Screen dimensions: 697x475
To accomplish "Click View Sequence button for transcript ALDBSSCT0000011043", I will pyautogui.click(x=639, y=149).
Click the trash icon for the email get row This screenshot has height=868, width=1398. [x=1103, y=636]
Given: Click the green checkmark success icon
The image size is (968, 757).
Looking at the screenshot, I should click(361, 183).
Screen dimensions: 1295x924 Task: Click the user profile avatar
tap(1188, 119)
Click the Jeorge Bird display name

· · · · · · ·

**EXERCISE PROMPT**
Reproduce the material above word for word, from its first line down to the line containing "Looking at the", including both of those lines.

**WRITTEN RESPONSE**
Screen dimensions: 697x475
To accomplish "Click View Sequence button for transcript ALDBSSCT0000011043", I will pyautogui.click(x=639, y=149).
Click the trash icon for the email get row This screenshot has height=868, width=1398. [x=1103, y=636]
Given: Click the green checkmark success icon
The image size is (968, 757).
Looking at the screenshot, I should click(361, 183).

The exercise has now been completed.